For details review the documentation of our analytics provider, Fathom.
As described in the "Why is it being collected?" & "How is it collected?" sections the information you send us via email is essentially totally open ended and infinite. People are free to send us all kinds of sensitive data about themselves which on the surface is innocent but may reveal personal information like: family details, genetic makeup or sexual orientation.
Please be assured that our staff are trained to deal with sensitive data with the highest possible standards of privacy and security and treat it as though it were their own.
For more technical information about how our email is handled review the policies of our email service providers: Fastmail and Mailgun.
Like any sophisticated modern business we make use of internet providers and cloud services to enable us to give our customers the best possible experience. We choose providers who have a strong commitment to privacy and stay away from services whose business practices rely on data harvesting (e.g. Google, Facebook). We complete a full privacy audit of all our Data Processors in order to ensure they live up to and operate under our high standards.
We use Digital Ocean for provision of VPS to host our websites and web apps. We use a Digital Ocean data centre located in the United Kingdom.
We use FastMail for hosting our corporate (@quarterdeck.co.uk) email. FastMail is an Australian company.
We use MailGun for automated transactional emails. MailGun is an American company.
We use a Synology NAS as our office file server and Synology C2 as an offsite backup mechanism.

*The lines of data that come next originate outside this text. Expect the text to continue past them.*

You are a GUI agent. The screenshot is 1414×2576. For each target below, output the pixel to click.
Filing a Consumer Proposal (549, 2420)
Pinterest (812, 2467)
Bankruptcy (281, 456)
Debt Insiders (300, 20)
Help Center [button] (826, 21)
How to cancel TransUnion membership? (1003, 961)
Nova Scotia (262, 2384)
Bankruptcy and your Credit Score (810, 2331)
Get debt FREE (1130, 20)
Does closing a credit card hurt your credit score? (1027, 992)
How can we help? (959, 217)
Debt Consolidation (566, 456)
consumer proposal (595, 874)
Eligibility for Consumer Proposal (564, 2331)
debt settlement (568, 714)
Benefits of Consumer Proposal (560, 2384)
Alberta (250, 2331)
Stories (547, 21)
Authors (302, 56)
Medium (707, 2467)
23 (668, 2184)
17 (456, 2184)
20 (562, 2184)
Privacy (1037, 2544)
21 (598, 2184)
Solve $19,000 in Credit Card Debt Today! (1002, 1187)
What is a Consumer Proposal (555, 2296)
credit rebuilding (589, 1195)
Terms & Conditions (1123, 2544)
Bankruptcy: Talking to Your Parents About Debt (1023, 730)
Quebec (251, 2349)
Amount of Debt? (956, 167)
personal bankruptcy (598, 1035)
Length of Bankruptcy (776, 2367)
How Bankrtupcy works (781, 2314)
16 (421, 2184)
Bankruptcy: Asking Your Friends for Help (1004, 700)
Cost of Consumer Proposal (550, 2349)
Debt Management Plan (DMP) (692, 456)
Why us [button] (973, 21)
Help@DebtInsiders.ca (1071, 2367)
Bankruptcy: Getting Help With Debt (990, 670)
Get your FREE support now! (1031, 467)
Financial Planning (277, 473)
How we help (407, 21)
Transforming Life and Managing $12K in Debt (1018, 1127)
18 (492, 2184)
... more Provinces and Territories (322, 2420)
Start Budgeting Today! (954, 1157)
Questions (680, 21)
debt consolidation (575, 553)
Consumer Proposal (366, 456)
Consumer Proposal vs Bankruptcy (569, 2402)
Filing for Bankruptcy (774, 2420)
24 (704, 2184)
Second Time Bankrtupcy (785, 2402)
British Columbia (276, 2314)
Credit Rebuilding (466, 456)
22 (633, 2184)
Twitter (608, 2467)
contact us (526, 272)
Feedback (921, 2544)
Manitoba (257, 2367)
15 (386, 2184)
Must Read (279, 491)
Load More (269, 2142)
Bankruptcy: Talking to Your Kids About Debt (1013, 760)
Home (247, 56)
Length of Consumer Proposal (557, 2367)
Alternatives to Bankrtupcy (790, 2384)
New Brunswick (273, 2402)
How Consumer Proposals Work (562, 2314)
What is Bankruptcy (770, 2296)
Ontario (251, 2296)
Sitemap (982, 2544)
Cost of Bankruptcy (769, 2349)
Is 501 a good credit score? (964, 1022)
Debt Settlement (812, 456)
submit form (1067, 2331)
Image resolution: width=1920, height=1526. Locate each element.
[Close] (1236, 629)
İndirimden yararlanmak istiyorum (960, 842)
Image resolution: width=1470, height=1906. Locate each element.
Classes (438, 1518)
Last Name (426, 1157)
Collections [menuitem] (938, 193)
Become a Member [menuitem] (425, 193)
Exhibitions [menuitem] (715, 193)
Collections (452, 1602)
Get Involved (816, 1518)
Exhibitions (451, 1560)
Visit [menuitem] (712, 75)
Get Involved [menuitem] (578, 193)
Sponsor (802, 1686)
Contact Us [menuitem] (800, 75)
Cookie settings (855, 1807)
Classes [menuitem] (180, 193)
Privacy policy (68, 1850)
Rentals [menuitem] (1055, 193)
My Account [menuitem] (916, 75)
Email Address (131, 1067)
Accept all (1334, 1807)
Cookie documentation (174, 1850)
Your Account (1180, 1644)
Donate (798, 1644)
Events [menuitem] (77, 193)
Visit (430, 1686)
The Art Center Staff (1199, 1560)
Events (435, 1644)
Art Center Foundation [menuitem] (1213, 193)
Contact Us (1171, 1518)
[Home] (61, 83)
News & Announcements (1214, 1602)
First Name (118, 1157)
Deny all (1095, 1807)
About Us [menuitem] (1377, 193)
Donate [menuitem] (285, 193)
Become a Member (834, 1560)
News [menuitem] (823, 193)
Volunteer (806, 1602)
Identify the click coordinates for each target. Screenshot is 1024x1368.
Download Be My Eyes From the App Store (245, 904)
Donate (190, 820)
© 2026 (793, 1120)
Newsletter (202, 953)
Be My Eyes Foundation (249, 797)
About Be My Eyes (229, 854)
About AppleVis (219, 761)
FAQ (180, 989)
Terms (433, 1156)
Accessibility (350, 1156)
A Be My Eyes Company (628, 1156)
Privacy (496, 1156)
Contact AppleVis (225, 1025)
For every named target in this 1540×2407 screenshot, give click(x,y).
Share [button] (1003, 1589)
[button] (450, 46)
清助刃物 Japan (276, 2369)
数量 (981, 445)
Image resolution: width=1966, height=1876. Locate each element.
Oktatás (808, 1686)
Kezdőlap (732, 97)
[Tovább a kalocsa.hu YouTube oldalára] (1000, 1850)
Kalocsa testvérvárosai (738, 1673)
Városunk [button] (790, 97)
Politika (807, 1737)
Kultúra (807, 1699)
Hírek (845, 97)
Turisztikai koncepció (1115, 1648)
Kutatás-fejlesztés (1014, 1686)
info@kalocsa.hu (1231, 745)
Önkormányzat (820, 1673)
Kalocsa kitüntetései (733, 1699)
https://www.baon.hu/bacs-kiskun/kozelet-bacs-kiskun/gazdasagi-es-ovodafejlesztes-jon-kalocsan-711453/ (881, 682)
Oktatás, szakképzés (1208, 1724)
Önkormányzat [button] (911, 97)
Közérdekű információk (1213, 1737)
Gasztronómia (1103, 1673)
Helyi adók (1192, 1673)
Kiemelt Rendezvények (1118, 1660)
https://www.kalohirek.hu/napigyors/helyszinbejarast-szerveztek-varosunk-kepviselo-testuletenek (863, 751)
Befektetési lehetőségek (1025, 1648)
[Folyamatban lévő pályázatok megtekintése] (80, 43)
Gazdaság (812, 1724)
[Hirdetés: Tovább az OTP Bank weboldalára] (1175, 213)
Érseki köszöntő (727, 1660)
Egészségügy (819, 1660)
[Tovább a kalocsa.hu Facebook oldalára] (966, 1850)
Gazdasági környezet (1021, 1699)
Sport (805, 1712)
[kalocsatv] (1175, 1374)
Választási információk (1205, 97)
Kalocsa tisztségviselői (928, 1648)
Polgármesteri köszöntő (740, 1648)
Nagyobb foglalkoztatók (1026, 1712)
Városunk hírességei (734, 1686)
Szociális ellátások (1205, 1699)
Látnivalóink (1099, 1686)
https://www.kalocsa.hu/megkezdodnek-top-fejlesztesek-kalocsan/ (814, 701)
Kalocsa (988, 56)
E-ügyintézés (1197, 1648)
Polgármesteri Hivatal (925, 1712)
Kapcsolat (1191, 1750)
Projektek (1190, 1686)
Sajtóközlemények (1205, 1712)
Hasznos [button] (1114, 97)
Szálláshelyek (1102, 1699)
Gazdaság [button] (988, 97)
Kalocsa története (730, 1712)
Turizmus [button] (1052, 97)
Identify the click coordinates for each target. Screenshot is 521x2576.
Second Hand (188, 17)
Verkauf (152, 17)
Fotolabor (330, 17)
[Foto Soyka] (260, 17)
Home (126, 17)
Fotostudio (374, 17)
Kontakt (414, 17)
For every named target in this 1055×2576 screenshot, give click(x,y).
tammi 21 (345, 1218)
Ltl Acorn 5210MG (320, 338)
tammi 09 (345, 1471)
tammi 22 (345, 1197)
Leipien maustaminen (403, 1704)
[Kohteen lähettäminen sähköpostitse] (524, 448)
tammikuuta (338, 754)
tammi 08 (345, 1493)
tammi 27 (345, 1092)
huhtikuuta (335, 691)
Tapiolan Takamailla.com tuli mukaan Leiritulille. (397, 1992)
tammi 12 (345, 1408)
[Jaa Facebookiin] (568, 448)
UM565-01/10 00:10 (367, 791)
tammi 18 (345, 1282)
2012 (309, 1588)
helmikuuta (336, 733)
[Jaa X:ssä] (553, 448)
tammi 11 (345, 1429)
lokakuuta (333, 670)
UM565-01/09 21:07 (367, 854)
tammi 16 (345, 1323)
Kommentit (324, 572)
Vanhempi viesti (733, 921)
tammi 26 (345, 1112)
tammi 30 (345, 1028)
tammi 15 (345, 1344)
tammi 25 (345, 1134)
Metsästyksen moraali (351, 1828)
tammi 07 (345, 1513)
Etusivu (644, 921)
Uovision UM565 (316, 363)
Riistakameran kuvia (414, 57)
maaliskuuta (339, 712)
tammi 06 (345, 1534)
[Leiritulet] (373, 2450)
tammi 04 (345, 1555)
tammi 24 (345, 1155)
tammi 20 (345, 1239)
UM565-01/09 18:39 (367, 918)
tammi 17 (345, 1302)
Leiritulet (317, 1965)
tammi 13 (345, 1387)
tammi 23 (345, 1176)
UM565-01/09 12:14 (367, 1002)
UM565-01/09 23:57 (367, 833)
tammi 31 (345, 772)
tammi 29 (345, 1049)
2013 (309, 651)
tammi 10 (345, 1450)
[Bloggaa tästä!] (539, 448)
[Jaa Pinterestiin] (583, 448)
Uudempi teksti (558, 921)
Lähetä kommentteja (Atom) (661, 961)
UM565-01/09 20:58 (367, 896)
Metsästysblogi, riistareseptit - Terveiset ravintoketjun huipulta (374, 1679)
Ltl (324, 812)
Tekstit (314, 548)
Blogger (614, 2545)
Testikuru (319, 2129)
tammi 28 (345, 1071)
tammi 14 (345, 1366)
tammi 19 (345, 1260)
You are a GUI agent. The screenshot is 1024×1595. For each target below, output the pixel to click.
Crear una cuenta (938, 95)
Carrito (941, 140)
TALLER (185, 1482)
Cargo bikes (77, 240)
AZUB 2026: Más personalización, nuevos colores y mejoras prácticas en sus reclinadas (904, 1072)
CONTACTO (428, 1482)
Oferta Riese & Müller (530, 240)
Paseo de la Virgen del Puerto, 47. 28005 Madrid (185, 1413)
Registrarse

Our data centre is located in Frankfurt and meets the high privacy standards required by EU regulations. The security of data being transmitted and stored on C2 can be ensured with the support of our rigorous encryption technologies.
We use Flare and Fathom for website analytics and bug catching. Flare is run in the EU and Fathom is Canadian.
All our company devices have full-disk encryption using XTS-AES-128 encryption with a 256-bit key and are protected with passphrase, passcodes or biometric measures to prevent unauthorised access.